* **Given instruction**:
Return the records below verbatim, keeping every line as it stands.

* **Task material**:

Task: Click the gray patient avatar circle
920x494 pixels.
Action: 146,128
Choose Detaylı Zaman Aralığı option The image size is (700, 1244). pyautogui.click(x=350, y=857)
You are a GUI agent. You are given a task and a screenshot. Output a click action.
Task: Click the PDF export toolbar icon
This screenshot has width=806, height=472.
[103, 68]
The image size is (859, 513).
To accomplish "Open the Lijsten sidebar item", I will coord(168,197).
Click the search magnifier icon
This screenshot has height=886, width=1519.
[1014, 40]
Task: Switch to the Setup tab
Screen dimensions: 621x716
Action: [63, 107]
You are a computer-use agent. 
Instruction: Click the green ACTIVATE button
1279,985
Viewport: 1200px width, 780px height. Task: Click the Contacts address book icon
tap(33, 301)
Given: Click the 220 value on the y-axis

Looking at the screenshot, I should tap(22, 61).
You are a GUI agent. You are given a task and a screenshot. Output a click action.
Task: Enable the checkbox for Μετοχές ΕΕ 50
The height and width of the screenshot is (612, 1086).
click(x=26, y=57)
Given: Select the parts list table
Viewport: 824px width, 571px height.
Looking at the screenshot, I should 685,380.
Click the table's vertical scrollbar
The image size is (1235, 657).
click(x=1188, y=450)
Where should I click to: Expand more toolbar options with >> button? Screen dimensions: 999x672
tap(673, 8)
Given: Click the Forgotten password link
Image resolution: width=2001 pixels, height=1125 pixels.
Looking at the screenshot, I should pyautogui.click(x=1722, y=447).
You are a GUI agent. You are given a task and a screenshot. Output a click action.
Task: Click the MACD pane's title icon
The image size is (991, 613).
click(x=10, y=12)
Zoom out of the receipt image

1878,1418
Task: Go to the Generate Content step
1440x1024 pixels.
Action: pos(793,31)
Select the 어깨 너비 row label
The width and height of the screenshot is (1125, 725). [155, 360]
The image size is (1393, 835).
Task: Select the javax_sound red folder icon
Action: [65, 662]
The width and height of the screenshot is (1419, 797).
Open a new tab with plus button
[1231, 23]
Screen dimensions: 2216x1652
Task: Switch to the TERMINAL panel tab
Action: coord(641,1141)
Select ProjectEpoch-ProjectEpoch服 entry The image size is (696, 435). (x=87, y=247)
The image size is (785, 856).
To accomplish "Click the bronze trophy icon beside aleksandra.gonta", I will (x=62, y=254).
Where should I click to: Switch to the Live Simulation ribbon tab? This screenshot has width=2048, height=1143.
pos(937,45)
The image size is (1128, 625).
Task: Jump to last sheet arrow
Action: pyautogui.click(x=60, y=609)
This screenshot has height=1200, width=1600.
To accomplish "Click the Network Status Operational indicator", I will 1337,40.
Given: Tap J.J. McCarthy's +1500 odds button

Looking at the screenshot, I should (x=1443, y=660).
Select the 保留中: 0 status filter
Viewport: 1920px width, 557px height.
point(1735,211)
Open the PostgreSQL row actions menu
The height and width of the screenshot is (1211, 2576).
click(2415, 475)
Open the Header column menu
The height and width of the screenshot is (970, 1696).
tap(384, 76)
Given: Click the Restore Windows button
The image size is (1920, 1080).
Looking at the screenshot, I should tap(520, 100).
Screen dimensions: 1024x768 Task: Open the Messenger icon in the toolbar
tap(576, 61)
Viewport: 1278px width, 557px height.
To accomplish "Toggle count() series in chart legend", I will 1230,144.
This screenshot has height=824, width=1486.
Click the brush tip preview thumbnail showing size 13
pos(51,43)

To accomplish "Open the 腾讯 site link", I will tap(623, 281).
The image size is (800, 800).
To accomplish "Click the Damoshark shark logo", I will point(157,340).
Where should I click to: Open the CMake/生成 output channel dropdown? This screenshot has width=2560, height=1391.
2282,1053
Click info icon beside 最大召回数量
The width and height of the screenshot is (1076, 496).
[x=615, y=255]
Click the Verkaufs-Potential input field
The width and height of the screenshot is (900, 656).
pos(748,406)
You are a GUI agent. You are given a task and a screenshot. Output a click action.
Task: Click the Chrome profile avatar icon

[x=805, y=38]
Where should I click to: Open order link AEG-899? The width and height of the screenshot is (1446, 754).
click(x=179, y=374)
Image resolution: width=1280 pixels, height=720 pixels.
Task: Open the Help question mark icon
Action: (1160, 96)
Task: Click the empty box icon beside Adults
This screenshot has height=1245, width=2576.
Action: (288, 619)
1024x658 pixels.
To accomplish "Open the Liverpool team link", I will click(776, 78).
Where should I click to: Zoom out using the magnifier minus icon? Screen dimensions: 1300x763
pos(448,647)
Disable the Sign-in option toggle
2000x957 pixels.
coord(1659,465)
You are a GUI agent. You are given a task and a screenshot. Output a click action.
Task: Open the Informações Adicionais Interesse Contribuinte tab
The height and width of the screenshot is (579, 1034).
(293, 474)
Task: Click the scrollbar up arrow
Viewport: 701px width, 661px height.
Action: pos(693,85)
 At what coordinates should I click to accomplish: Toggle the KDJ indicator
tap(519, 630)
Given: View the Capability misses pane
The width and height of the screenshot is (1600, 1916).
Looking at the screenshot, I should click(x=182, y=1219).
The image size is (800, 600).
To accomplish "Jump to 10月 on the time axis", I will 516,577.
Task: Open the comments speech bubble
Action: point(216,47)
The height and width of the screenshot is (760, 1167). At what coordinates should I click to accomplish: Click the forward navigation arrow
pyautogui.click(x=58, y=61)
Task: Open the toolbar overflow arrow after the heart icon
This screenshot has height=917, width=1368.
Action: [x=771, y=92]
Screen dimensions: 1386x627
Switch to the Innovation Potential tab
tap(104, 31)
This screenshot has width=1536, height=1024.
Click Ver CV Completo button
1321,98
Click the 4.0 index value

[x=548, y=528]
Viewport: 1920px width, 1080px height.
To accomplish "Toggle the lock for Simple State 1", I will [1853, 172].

* **Written answer**:
Task: Click the gray patient avatar circle
920x494 pixels.
Action: 146,128
Choose Detaylı Zaman Aralığı option The image size is (700, 1244). pyautogui.click(x=350, y=857)
You are a GUI agent. You are given a task and a screenshot. Output a click action.
Task: Click the PDF export toolbar icon
This screenshot has width=806, height=472.
[103, 68]
The image size is (859, 513).
To accomplish "Open the Lijsten sidebar item", I will coord(168,197).
Click the search magnifier icon
This screenshot has height=886, width=1519.
[1014, 40]
Task: Switch to the Setup tab
Screen dimensions: 621x716
Action: [63, 107]
You are a computer-use agent. 
Instruction: Click the green ACTIVATE button
1279,985
Viewport: 1200px width, 780px height. Task: Click the Contacts address book icon
tap(33, 301)
Given: Click the 220 value on the y-axis

Looking at the screenshot, I should tap(22, 61).
You are a GUI agent. You are given a task and a screenshot. Output a click action.
Task: Enable the checkbox for Μετοχές ΕΕ 50
The height and width of the screenshot is (612, 1086).
click(x=26, y=57)
Given: Select the parts list table
Viewport: 824px width, 571px height.
Looking at the screenshot, I should 685,380.
Click the table's vertical scrollbar
The image size is (1235, 657).
click(x=1188, y=450)
Where should I click to: Expand more toolbar options with >> button? Screen dimensions: 999x672
tap(673, 8)
Given: Click the Forgotten password link
Image resolution: width=2001 pixels, height=1125 pixels.
Looking at the screenshot, I should pyautogui.click(x=1722, y=447).
You are a GUI agent. You are given a task and a screenshot. Output a click action.
Task: Click the MACD pane's title icon
The image size is (991, 613).
click(x=10, y=12)
Zoom out of the receipt image

1878,1418
Task: Go to the Generate Content step
1440x1024 pixels.
Action: pos(793,31)
Select the 어깨 너비 row label
The width and height of the screenshot is (1125, 725). [155, 360]
The image size is (1393, 835).
Task: Select the javax_sound red folder icon
Action: [65, 662]
The width and height of the screenshot is (1419, 797).
Open a new tab with plus button
[1231, 23]
Screen dimensions: 2216x1652
Task: Switch to the TERMINAL panel tab
Action: coord(641,1141)
Select ProjectEpoch-ProjectEpoch服 entry The image size is (696, 435). (x=87, y=247)
The image size is (785, 856).
To accomplish "Click the bronze trophy icon beside aleksandra.gonta", I will (x=62, y=254).
Where should I click to: Switch to the Live Simulation ribbon tab? This screenshot has width=2048, height=1143.
pos(937,45)
The image size is (1128, 625).
Task: Jump to last sheet arrow
Action: pyautogui.click(x=60, y=609)
This screenshot has height=1200, width=1600.
To accomplish "Click the Network Status Operational indicator", I will 1337,40.
Given: Tap J.J. McCarthy's +1500 odds button

Looking at the screenshot, I should (x=1443, y=660).
Select the 保留中: 0 status filter
Viewport: 1920px width, 557px height.
point(1735,211)
Open the PostgreSQL row actions menu
The height and width of the screenshot is (1211, 2576).
click(2415, 475)
Open the Header column menu
The height and width of the screenshot is (970, 1696).
tap(384, 76)
Given: Click the Restore Windows button
The image size is (1920, 1080).
Looking at the screenshot, I should tap(520, 100).
Screen dimensions: 1024x768 Task: Open the Messenger icon in the toolbar
tap(576, 61)
Viewport: 1278px width, 557px height.
To accomplish "Toggle count() series in chart legend", I will 1230,144.
This screenshot has height=824, width=1486.
Click the brush tip preview thumbnail showing size 13
pos(51,43)

To accomplish "Open the 腾讯 site link", I will tap(623, 281).
The image size is (800, 800).
To accomplish "Click the Damoshark shark logo", I will point(157,340).
Where should I click to: Open the CMake/生成 output channel dropdown? This screenshot has width=2560, height=1391.
2282,1053
Click info icon beside 最大召回数量
The width and height of the screenshot is (1076, 496).
[x=615, y=255]
Click the Verkaufs-Potential input field
The width and height of the screenshot is (900, 656).
pos(748,406)
You are a GUI agent. You are given a task and a screenshot. Output a click action.
Task: Click the Chrome profile avatar icon

[x=805, y=38]
Where should I click to: Open order link AEG-899? The width and height of the screenshot is (1446, 754).
click(x=179, y=374)
Image resolution: width=1280 pixels, height=720 pixels.
Task: Open the Help question mark icon
Action: (1160, 96)
Task: Click the empty box icon beside Adults
This screenshot has height=1245, width=2576.
Action: (288, 619)
1024x658 pixels.
To accomplish "Open the Liverpool team link", I will click(776, 78).
Where should I click to: Zoom out using the magnifier minus icon? Screen dimensions: 1300x763
pos(448,647)
Disable the Sign-in option toggle
2000x957 pixels.
coord(1659,465)
You are a GUI agent. You are given a task and a screenshot. Output a click action.
Task: Open the Informações Adicionais Interesse Contribuinte tab
The height and width of the screenshot is (579, 1034).
(293, 474)
Task: Click the scrollbar up arrow
Viewport: 701px width, 661px height.
Action: pos(693,85)
 At what coordinates should I click to accomplish: Toggle the KDJ indicator
tap(519, 630)
Given: View the Capability misses pane
The width and height of the screenshot is (1600, 1916).
Looking at the screenshot, I should click(x=182, y=1219).
The image size is (800, 600).
To accomplish "Jump to 10月 on the time axis", I will 516,577.
Task: Open the comments speech bubble
Action: point(216,47)
The height and width of the screenshot is (760, 1167). At what coordinates should I click to accomplish: Click the forward navigation arrow
pyautogui.click(x=58, y=61)
Task: Open the toolbar overflow arrow after the heart icon
This screenshot has height=917, width=1368.
Action: [x=771, y=92]
Screen dimensions: 1386x627
Switch to the Innovation Potential tab
tap(104, 31)
This screenshot has width=1536, height=1024.
Click Ver CV Completo button
1321,98
Click the 4.0 index value

[x=548, y=528]
Viewport: 1920px width, 1080px height.
To accomplish "Toggle the lock for Simple State 1", I will [1853, 172].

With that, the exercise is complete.